Sangalaki is famed for its resident manta ray population, although it”s not guaranteed they will put in an appearance. Apparently best spotted between 10 am and 2pm, we had two dives with tantalising glimpses of mantas at the surface and a brief encounter below before our third dive hit the jackpot before we even got in the water. Besides wheeling around cleaning stations, Sangalaki”s mantas like to skim just under the water”s surface to feed on plankton. Hurriedly getting out of our bulky BCDs and grabbing snorkels, we gently eased into the water and were greeted with the sight of two mantas, both three to four metres wide, looping around each other and around us. The sunlight rippled off their jet black bodies as they passed a hand touch away beneath us and disappeared into the greenish gloom before suddenly reappearing a few minutes later on another feeding run. It was an unforgettable encounter which more than made up for seeing little of the mantas whilst down below. Once regarded as one of Borneo”s best dive destinations, it has to be said that Sangalaki”s corals are currently in a poor state and it”s to be hoped that a new resort can be established and full government support given to the operators to enforce and restore the island”s no take zone and allow its reefs to flourish again.

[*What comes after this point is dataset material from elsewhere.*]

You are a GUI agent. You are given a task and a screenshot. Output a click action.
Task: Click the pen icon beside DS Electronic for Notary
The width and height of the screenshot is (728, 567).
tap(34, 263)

While most of our Indonesian Borneo liveaboard had been about big underwater vistas and big creatures – mantas, sharks, barracudas and more – our final few days at Derawan island were a macro enthusiast”s delight. In contrast to the corals of Sambit or Nabucco, Derawan”s coral is quite scrubby and the viz murky on most occasions. However, patience and a magnifying glass yield a lot of surprises, especially with dive guides who know the territory. One particular site, Shipwreck, is so rich in small stuff like nudibranches, flatworms and squat lobsters that there is rarely a quiet moment. However, the stars of the show at Derawan are undoubtedly the resident jawfish population, who every month release new eggs into the water. The jawfish incubate the eggs within their own mouths which cannot fully shut, presenting divers with what looks like a mouthful of eyeballs as the eggs reach the point where they”re ready to be released. The jawfish release the eggs at full moon each month, and if you do a very early morning dive at 5am you might just get lucky enough to be there when it happens. The jawfish belches the eggs out in a couple of clouds (what a way to be born!) and so begins a new cycle of life on the reef – a tremendous way of ending our Borneo trip.
This part of Borneo is perhaps more subtle in its diving charms than its counterparts elsewhere in Indonesia, but for underwater serenity away from the crowds and the excitement of exploring somewhere that still has yet to give up many of its underwater secrets, it”s a great choice. Here”s hoping the pearls of Borneo get more recognition and protection in the future.